**ASSIGNED TASK**:
Copy each line of the data below in which the word "computer" can be found.

START DATASET CONTENT

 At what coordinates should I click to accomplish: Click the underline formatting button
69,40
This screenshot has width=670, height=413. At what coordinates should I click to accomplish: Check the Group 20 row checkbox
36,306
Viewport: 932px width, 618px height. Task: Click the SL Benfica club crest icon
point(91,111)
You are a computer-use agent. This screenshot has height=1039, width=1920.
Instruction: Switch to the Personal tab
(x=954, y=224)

END DATASET CONTENT
START DATASET CONTENT

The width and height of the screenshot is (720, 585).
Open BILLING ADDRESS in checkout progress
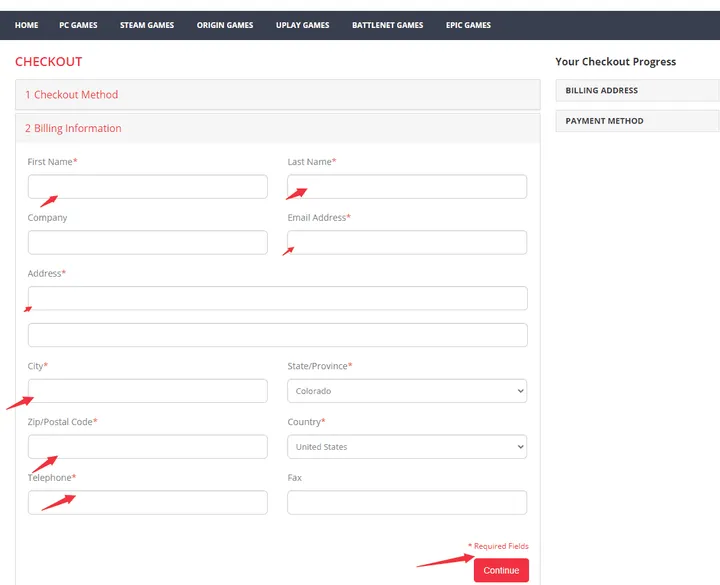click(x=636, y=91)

END DATASET CONTENT
START DATASET CONTENT

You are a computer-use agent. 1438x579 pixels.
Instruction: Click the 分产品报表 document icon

END DATASET CONTENT

**TASK ANSWER**:
You are a computer-use agent. This screenshot has height=1039, width=1920.
You are a computer-use agent. 1438x579 pixels.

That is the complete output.